Bush Leverage With
Russia, Iran, China Falls
As Oil Prices Rise

President George W. Bush, already weakened at home by the soaring cost of oil, is finding that it's also eroding his ability to achieve his foreign-policy goals.

Record-high energy prices are weakening Bush's prospects of assembling an international coalition to counter Iran's nuclear ambitions. They are diminishing his chances of influencing energy-rich nations such as Russia and isolating troublesome ones, including Venezuela and Sudan. And they are straining U.S. economic and diplomatic ties with China, whose oil needs are skyrocketing.

Prices show no signs of abating in the last two-and-a-half years of Bush's presidency, with oil futures hovering near $72 a barrel though the November 2008 presidential election. That's creating a windfall for oil-producing nations that may thwart Bush's goal of promoting democracy and free markets from Asia to the Middle East and halting the spread of nuclear arms.

Bush acknowledged last week that high oil prices have decreased the U.S.'s power to sway events.

Bush called the U.S. dependence on imports a "national-security concern," saying the nation now gets about 60 percent of its oil from overseas, up from 25 percent two decades ago.

While his weakened standing with Americans limits his ability to marshal support for his policies at home, energy-producing countries that view oil as political and diplomatic currency are emboldened, recognizing that the American economy depends largely on them.

It isn't only oil producers that are ignoring U.S. wishes. China, the world's second-largest consumer of petroleum products behind the U.S., is seeking energy resources wherever it can find them. That include negotiating for investments in nations such as Iran, Nigeria and Sudan, where Bush is seeking to improve human rights and push democracy.

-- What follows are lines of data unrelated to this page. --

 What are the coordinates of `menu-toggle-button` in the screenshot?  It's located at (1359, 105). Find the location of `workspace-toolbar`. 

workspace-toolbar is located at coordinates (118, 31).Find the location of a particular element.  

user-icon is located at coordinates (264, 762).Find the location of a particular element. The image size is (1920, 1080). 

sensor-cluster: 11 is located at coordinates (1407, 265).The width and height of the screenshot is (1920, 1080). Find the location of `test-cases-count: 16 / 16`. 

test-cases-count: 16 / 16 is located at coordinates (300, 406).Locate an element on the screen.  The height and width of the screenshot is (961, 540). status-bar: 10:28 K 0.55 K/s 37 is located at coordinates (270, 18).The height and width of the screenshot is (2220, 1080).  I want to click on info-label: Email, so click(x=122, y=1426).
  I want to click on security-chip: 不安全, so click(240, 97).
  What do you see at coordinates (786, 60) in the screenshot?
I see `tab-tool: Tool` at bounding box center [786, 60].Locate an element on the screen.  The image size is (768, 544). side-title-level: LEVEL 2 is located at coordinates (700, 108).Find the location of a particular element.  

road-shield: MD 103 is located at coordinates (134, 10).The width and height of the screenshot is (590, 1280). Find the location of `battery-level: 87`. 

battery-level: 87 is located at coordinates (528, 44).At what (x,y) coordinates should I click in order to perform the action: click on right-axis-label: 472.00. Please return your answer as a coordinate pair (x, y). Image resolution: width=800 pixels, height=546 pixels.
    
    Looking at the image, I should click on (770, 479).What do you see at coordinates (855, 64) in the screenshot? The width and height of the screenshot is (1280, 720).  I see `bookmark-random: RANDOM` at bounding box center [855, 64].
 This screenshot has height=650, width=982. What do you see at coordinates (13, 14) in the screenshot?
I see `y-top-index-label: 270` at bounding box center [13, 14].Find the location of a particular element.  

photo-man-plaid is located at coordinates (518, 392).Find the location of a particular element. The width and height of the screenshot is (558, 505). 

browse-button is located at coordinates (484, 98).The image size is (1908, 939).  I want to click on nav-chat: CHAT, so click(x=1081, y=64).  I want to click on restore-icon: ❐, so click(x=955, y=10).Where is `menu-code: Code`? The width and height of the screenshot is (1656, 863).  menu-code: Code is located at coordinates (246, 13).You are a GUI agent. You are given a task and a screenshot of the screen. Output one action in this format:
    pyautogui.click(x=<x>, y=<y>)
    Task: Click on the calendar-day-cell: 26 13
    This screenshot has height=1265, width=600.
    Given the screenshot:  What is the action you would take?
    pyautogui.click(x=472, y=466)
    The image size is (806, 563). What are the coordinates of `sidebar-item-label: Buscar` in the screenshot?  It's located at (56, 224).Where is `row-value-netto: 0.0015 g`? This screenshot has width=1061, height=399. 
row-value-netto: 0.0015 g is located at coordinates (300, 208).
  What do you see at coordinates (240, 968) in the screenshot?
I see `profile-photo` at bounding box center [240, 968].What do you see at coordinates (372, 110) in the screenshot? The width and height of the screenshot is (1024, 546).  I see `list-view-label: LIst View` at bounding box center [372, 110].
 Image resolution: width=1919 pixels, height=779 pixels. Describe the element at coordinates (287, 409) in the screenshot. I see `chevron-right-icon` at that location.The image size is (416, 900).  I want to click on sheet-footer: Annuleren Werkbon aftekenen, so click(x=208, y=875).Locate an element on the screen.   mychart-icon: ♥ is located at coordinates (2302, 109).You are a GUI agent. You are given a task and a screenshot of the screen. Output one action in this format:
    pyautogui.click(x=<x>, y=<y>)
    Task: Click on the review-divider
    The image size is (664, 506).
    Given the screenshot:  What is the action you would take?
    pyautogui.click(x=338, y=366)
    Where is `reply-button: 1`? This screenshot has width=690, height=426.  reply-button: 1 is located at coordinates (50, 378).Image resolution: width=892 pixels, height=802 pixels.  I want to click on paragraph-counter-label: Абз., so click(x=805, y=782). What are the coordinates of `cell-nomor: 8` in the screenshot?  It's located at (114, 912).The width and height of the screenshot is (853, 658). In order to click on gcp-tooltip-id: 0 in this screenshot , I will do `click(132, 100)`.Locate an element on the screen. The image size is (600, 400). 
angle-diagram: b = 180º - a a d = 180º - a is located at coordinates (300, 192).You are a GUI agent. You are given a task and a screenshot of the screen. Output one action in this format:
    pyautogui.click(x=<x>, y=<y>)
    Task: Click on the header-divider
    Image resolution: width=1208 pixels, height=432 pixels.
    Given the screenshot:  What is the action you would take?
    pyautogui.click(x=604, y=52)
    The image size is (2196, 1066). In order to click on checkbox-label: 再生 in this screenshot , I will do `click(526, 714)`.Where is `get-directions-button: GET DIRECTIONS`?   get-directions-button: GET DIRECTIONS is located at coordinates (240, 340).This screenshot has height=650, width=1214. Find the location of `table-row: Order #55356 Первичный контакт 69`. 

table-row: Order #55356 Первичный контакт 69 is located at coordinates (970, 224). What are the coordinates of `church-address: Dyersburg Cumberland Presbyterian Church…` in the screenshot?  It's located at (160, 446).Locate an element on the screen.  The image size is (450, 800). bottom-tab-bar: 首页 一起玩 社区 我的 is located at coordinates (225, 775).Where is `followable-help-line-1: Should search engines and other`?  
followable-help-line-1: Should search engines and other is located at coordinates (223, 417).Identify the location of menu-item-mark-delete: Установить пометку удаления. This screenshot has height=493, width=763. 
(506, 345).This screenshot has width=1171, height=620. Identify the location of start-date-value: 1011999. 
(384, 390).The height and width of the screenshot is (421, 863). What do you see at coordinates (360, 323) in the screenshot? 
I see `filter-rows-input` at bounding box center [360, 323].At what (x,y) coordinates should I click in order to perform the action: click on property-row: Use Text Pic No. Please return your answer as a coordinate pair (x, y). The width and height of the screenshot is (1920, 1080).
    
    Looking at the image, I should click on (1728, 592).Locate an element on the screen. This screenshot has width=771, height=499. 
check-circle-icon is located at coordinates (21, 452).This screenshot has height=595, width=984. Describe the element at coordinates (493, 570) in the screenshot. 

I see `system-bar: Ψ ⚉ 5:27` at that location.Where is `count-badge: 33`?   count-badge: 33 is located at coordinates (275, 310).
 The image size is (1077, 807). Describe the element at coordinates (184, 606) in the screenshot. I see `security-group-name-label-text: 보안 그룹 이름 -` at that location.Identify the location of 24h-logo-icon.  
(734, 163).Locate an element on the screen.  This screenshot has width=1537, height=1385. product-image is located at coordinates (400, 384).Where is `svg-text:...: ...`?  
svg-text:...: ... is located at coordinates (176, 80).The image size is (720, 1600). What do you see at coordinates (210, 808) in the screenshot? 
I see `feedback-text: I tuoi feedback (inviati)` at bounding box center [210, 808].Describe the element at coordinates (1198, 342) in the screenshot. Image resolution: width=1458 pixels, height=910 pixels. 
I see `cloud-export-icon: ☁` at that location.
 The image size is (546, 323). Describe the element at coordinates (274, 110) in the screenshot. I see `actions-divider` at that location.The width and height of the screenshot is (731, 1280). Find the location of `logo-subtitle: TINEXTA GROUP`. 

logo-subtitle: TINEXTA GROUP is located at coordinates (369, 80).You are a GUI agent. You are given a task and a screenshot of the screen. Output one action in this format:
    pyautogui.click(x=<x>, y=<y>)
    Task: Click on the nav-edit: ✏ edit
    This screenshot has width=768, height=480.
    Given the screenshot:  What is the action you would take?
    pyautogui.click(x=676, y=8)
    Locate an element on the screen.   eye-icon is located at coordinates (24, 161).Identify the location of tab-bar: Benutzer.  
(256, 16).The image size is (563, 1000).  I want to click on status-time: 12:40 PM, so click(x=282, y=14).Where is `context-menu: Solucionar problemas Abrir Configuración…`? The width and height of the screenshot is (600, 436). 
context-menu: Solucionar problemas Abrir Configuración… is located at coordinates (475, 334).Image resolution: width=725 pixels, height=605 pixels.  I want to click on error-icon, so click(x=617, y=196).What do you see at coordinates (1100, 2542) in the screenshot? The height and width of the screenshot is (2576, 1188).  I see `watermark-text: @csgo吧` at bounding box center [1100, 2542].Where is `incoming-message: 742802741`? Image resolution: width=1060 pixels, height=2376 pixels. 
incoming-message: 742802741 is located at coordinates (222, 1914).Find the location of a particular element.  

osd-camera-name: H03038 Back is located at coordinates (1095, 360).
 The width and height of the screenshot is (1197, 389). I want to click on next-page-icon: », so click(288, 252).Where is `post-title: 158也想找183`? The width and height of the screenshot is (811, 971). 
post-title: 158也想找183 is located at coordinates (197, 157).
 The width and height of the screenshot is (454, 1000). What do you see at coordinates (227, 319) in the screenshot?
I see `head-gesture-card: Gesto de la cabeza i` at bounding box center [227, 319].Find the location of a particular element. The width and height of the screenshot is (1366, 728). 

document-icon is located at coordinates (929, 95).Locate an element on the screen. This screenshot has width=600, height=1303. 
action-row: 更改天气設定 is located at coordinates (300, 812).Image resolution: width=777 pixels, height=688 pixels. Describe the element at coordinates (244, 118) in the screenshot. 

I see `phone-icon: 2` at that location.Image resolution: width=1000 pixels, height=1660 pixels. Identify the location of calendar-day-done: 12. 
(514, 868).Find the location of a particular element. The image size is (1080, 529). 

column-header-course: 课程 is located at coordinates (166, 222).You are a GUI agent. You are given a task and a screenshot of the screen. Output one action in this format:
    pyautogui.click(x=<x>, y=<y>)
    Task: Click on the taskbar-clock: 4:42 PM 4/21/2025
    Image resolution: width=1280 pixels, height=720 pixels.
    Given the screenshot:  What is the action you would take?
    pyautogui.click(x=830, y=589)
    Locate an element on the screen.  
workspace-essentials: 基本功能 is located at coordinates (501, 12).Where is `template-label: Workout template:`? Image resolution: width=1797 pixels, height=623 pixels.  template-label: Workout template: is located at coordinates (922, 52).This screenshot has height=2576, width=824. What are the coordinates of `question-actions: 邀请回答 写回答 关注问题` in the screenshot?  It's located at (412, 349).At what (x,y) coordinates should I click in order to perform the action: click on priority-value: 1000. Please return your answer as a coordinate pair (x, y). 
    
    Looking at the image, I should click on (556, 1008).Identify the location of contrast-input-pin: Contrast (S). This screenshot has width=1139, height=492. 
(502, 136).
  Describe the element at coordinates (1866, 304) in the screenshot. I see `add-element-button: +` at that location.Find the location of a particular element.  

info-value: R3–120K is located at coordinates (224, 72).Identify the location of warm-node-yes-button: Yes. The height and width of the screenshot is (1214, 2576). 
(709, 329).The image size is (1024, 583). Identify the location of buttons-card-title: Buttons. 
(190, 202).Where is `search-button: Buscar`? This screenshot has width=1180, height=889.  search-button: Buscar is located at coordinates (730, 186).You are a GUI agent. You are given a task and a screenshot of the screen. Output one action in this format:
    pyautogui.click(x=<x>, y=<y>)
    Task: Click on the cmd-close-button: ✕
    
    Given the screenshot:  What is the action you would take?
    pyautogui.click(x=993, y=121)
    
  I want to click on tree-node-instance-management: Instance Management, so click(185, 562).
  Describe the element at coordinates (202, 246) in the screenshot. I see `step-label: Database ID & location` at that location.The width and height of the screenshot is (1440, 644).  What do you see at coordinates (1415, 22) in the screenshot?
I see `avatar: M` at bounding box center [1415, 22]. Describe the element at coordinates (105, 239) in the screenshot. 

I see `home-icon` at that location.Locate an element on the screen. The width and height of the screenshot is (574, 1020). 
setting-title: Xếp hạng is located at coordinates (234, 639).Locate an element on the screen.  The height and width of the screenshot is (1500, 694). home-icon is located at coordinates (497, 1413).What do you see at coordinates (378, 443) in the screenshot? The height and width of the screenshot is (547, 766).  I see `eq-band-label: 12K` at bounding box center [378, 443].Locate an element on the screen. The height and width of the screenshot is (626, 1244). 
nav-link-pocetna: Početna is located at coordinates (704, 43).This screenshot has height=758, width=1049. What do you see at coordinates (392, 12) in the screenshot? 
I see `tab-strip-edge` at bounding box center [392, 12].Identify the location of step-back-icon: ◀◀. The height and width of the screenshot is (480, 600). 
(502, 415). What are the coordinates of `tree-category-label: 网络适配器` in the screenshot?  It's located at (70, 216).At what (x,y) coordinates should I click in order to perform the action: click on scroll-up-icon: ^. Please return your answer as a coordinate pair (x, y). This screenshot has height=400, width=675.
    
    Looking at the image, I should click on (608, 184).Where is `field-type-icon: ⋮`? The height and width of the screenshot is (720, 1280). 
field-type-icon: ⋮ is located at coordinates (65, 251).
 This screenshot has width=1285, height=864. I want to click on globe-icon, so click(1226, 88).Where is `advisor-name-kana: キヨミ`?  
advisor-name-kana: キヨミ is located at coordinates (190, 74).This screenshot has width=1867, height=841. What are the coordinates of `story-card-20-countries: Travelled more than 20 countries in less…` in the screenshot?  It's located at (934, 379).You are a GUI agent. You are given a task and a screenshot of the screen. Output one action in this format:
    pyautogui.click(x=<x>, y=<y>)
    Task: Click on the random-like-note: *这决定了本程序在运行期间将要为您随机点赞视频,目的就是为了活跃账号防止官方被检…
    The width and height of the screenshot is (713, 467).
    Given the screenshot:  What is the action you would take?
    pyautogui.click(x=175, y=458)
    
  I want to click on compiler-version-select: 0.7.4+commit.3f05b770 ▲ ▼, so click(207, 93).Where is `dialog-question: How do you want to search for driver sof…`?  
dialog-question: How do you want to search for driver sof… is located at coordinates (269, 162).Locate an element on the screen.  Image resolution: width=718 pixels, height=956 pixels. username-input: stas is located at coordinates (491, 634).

In Iran, the world's second-largest holder of oil an gas reserves, President Mahmoud Ahmadinejad has rejected a UN deadline to suspend the nuclear program. On April 28, the UN's nuclear agency told the Security Council that Iran has enriched uranium and is stonewalling efforts to determine whether the program is intended for the production of nuclear weapons.

"We're in the middle of a new wave of resource nationalism because these countries feel like they don't need any help" from the U.S., says Luis Giusti, who headed Venezuela's state-run oil company before Chavez came to power. "This is a completely different world."